**Reading text:**
In parts of the present building, the earlier church (before the 19th century) is still visible: the arcade of the chancel is of the 13th century; the lady chapel (north of the chancel) and St Eanswythe's chapel (south of the chancel), and the arches of the tower, are of the 15th century.

During the incumbency of Canon Matthew Woodward, vicar from 1851 to 1898, the church was largely rebuilt. The nave and north aisle were rebuilt by R. C. Hussey in the 1850s. The west window and porch were created by Stallwood in 1872. The south chancel aisle and transept were rebuilt in 1869, the south aisle in 1974. The three altar windows, and the windows in the Lady Chapel, were created by C. E. Kempe.

===Discovery of reliquary===
During renovation of the church in 1885, a reliquary was discovered in a niche in the walls near the altar. From the ornamentation it was judged to be of the 12th century. It contained the bones of a young woman who died in the 7th century; from the position of the reliquary, it was concluded that they were the remains of St Eanswythe. They were re-interred in the same place, the niche covered by a brass door and grille. Scientific re-examination early in 2020 confirmed that they almost certainly did belong to Eanswythe. The remains were finally replaced in the niche, in a specially designed reliquary, in November 2024.

===Organ===
It is known there was an organ in the church in 1528. It was rebuilt several times in the 19th century; further history from earlier centuries is little known. The present organ was built in the south transept by William Hill & Sons of London in 1894 and then rebuilt and enlarged in 1930 by Hill, Norman & Beard, so that it had 39 stops.

===Closed churchyard===
In December 2023, permission was granted by King Charles III for William Brown, a local boy killed in a hit-and-run incident, to be buried in the churchyard. The 'burial ground variation order', as advised by the Privy Council, permits burials at churchyards previously closed to new interments.

**Problem A:**
Summarize the passage about the church in two sentences.
**Problem B:**
Output the passage about the church from "During the incumbency" to "C. E. Kempe.".
The lines in this dataset have no connection to the passage about the church.

Records contained in a dataset:
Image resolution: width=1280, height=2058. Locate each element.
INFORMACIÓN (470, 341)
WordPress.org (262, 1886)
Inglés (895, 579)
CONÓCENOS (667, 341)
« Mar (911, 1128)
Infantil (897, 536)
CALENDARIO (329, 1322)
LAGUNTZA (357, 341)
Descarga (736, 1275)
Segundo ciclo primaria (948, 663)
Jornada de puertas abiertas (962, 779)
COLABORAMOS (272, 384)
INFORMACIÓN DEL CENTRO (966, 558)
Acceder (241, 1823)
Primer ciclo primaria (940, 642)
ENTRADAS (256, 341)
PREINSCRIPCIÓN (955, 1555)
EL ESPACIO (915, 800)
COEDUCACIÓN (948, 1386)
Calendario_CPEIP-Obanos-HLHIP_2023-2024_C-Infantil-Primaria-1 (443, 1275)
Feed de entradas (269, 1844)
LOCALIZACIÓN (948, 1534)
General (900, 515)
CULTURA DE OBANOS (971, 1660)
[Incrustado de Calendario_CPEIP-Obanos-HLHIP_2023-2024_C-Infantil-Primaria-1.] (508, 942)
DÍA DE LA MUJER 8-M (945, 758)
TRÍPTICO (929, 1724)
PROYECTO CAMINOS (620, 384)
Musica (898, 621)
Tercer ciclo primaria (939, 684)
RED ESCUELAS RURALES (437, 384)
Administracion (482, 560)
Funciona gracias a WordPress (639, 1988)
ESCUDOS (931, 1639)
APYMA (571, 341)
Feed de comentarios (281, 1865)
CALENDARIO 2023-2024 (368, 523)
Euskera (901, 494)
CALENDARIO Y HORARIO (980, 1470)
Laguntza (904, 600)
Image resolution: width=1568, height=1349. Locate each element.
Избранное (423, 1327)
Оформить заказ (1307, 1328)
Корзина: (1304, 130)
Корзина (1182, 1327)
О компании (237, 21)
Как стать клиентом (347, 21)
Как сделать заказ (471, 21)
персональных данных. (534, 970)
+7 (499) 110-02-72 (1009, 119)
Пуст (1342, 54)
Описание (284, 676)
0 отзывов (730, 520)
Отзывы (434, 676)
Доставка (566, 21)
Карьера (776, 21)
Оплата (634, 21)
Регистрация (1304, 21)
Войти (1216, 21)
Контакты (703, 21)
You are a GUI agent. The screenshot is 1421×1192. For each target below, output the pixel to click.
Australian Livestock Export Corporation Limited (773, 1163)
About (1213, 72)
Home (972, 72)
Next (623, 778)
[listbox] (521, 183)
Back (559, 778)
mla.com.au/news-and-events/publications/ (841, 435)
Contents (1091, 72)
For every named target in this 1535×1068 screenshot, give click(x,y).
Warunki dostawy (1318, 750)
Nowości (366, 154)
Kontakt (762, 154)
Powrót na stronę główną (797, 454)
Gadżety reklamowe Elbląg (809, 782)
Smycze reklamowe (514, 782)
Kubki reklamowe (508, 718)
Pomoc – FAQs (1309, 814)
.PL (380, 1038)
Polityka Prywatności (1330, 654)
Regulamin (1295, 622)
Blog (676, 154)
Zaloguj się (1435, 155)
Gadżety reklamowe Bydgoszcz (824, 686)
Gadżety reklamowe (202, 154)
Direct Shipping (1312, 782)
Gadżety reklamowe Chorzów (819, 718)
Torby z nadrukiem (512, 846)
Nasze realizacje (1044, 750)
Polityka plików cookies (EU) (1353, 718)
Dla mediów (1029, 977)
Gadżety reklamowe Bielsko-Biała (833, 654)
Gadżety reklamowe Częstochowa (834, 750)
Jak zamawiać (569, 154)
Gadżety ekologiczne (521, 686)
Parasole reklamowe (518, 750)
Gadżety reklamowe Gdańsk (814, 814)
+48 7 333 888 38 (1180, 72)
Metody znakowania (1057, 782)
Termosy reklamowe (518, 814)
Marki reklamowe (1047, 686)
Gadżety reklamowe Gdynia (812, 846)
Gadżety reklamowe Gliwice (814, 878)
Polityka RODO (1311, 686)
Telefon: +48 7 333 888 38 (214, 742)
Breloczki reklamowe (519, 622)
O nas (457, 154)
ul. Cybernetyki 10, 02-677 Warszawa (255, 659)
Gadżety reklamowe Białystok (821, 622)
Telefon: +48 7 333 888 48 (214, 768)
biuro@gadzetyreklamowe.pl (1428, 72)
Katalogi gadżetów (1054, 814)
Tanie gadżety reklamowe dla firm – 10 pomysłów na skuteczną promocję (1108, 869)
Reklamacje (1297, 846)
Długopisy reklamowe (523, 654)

**Response A:**
The church was largely rebuilt while Canon Matthew Woodward was vicar, from 1851 to 1898, though parts of the earlier church, such as the 13th-century chancel arcade, are still visible. A reliquary found near the altar in 1885 held the bones of a young woman who died in the 7th century, which were concluded to be St Eanswythe's, confirmed as almost certainly hers in 2020, and replaced in the niche in a specially designed reliquary in November 2024.

**Response B:**
During the incumbency of Canon Matthew Woodward, vicar from 1851 to 1898, the church was largely rebuilt. The nave and north aisle were rebuilt by R. C. Hussey in the 1850s. The west window and porch were created by Stallwood in 1872. The south chancel aisle and transept were rebuilt in 1869, the south aisle in 1974. The three altar windows, and the windows in the Lady Chapel, were created by C. E. Kempe.